Exercise data.
######
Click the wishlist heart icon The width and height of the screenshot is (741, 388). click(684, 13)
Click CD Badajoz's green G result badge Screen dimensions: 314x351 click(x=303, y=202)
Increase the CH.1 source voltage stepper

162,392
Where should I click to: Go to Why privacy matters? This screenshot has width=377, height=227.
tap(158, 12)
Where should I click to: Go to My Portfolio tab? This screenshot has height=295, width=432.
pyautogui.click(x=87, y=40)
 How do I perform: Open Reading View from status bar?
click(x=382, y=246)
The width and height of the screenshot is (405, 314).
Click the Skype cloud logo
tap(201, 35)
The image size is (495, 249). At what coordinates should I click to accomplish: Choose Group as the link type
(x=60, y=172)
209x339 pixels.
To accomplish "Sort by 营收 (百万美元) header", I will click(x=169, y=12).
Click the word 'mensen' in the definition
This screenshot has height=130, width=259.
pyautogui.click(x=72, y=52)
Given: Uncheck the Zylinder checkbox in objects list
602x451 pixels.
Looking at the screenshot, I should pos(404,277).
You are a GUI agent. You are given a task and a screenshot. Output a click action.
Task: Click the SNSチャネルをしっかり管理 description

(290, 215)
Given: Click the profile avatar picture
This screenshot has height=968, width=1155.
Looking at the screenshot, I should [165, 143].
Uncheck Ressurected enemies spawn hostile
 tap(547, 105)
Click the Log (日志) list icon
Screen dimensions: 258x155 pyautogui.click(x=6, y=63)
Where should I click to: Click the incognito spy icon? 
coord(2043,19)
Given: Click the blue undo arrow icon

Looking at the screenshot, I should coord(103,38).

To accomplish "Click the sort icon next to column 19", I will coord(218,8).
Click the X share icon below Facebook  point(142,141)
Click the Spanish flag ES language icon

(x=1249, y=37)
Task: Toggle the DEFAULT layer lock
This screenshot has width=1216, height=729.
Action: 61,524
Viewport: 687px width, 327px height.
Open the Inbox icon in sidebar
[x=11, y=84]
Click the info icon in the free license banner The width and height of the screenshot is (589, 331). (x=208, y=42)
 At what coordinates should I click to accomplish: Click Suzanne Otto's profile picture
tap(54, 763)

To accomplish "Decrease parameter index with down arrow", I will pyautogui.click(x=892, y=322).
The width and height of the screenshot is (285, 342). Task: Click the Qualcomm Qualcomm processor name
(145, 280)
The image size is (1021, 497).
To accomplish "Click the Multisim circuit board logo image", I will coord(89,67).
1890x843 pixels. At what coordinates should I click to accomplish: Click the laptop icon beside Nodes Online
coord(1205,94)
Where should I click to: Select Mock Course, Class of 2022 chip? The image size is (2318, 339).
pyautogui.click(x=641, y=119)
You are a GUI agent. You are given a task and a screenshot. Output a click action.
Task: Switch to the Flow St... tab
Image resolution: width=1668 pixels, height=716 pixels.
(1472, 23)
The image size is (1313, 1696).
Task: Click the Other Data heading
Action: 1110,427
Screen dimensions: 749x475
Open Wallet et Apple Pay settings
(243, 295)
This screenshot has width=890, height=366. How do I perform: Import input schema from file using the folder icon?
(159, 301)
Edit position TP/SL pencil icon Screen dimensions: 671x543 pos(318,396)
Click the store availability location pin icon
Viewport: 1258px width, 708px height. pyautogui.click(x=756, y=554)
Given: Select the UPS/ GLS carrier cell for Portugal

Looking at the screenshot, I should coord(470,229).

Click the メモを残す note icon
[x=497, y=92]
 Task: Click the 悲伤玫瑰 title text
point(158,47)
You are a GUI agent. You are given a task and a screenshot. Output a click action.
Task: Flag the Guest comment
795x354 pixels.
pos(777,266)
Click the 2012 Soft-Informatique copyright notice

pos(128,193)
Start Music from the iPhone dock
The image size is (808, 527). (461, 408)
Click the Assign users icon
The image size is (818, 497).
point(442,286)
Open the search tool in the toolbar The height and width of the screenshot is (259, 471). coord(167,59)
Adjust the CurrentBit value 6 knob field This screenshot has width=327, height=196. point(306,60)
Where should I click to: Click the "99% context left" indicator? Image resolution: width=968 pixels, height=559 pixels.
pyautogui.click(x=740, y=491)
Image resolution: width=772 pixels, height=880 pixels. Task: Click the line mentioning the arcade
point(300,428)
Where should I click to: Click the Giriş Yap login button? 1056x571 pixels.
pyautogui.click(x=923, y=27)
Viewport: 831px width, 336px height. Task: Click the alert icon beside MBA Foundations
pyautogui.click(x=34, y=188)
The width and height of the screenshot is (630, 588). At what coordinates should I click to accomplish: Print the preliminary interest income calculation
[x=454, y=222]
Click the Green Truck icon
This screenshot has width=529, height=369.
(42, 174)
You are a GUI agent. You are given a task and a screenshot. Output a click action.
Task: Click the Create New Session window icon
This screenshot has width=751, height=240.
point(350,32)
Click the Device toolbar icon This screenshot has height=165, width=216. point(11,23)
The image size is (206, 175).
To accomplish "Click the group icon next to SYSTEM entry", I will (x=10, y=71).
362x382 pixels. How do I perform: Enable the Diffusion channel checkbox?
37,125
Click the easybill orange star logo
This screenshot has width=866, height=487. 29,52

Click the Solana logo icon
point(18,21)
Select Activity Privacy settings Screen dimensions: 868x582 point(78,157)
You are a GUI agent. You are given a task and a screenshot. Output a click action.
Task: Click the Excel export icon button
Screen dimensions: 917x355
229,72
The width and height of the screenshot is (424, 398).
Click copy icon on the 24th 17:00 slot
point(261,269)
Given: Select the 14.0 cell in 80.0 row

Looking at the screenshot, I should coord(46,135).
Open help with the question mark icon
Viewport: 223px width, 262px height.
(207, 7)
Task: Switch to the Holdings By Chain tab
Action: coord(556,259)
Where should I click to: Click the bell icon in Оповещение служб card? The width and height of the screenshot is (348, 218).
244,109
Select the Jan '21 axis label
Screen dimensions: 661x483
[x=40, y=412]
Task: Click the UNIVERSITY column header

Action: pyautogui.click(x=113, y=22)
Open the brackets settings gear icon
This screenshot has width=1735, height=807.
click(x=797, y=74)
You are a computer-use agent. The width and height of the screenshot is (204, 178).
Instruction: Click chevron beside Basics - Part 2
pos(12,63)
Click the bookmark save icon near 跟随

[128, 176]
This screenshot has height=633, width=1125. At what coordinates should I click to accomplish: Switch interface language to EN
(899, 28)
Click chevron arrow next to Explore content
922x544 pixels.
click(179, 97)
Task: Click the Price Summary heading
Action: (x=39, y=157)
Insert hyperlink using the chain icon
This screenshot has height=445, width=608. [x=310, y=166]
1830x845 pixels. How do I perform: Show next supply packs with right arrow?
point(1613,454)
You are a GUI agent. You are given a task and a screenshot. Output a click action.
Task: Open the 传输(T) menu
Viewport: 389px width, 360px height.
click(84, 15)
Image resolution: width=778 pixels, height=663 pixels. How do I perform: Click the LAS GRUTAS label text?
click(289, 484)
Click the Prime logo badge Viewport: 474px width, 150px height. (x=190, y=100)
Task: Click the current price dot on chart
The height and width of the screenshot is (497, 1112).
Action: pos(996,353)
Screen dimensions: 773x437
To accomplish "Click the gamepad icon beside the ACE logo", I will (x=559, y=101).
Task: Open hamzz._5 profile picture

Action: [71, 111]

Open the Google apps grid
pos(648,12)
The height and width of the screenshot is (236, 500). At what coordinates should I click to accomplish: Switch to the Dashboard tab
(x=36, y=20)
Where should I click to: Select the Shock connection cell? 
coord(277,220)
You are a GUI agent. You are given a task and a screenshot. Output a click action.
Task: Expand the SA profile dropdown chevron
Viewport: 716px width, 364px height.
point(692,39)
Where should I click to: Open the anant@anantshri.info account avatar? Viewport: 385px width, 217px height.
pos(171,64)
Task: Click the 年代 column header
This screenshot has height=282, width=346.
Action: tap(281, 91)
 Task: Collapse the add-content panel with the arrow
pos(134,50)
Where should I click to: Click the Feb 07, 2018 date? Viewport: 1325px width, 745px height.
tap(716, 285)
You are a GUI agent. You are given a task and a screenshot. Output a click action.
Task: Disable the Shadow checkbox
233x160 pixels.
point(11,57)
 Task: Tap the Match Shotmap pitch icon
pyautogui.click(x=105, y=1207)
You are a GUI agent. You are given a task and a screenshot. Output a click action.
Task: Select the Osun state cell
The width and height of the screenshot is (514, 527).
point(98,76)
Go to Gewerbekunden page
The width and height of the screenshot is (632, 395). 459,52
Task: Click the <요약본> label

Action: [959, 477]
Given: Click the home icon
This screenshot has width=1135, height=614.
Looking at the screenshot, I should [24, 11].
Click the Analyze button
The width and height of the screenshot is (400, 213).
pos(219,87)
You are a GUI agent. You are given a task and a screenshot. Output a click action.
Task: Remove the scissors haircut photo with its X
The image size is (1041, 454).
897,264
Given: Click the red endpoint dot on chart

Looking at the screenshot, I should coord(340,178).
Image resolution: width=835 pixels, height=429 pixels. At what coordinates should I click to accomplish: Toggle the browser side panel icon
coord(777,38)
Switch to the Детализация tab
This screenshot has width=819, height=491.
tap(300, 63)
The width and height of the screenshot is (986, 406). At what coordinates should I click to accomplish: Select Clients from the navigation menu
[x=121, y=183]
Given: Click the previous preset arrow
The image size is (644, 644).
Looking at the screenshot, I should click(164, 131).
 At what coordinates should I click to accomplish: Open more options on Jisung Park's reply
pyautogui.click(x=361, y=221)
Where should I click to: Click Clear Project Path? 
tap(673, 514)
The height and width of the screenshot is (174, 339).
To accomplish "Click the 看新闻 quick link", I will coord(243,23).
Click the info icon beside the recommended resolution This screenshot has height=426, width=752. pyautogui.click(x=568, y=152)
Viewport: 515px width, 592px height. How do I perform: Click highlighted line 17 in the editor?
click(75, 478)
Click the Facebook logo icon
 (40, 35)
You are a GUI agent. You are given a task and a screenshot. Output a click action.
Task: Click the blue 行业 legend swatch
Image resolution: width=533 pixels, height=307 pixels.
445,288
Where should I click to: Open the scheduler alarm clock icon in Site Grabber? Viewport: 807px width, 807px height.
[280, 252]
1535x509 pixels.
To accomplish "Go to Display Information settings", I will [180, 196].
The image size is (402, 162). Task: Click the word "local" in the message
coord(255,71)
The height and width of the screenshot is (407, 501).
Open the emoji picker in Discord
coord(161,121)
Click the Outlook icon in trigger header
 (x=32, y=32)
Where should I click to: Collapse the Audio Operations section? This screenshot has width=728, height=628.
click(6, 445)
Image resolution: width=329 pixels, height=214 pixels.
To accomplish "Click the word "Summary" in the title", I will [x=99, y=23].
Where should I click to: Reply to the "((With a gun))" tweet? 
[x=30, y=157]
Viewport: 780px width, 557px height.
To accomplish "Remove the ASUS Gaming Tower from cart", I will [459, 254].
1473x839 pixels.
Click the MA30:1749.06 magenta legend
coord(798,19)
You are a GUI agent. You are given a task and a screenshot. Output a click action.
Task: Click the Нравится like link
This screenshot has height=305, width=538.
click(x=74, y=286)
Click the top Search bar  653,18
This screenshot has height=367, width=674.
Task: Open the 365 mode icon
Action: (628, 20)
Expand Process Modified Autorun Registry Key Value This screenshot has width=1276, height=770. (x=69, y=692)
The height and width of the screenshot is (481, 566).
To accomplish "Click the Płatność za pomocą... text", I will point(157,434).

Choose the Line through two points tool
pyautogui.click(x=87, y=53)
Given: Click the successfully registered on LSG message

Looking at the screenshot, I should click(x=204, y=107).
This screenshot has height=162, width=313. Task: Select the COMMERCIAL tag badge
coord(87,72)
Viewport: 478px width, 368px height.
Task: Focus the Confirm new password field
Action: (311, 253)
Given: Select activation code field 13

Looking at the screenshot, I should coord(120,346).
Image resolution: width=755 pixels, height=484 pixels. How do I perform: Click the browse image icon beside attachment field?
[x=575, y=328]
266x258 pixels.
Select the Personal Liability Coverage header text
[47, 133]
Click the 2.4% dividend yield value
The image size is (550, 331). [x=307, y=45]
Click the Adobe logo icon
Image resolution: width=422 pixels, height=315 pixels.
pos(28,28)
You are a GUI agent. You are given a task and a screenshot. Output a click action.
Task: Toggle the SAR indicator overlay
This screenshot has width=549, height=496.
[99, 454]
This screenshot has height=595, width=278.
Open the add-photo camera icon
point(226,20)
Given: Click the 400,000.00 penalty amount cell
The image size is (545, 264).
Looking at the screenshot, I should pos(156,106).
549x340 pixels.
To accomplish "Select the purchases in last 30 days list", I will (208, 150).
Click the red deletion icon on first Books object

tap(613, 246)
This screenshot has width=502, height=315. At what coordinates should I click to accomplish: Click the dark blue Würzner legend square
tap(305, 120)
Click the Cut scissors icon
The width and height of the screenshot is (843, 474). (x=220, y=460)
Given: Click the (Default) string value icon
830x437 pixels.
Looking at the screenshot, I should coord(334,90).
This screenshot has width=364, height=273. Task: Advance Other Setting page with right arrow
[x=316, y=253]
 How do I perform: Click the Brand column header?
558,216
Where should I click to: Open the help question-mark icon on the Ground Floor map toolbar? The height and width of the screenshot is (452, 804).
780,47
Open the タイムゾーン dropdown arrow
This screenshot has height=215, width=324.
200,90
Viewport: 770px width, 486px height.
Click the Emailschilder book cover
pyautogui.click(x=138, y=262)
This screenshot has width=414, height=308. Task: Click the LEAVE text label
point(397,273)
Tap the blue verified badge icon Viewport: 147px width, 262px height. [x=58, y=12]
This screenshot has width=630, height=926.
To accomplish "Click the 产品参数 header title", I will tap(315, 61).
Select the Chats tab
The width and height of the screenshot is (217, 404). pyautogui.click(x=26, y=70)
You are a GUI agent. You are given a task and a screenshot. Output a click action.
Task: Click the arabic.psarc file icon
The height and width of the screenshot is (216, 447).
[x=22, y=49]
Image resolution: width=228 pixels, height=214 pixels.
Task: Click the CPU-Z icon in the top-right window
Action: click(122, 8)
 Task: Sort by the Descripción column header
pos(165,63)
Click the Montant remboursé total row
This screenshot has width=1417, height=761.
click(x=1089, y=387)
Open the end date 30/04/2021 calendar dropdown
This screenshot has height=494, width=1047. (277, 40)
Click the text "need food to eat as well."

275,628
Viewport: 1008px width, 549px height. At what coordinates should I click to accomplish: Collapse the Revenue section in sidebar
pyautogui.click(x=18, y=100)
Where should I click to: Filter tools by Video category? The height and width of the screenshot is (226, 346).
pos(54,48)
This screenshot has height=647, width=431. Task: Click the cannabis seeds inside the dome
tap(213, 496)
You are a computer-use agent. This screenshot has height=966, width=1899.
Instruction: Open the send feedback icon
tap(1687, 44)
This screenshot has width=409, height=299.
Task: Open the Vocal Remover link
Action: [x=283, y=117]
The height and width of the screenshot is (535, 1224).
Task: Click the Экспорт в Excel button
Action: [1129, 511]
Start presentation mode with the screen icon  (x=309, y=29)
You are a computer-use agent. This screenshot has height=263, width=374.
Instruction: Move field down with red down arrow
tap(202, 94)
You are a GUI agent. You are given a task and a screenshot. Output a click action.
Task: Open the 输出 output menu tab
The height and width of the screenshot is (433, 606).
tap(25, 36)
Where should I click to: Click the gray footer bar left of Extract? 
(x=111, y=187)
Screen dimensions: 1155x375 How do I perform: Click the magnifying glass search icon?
######
Action item. For the word "Expand", go through the records and show each line that carries it.

Expected output.
Task: Expand the SA profile dropdown chevron
Expand Process Modified Autorun Registry Key Value This screenshot has width=1276, height=770. (x=69, y=692)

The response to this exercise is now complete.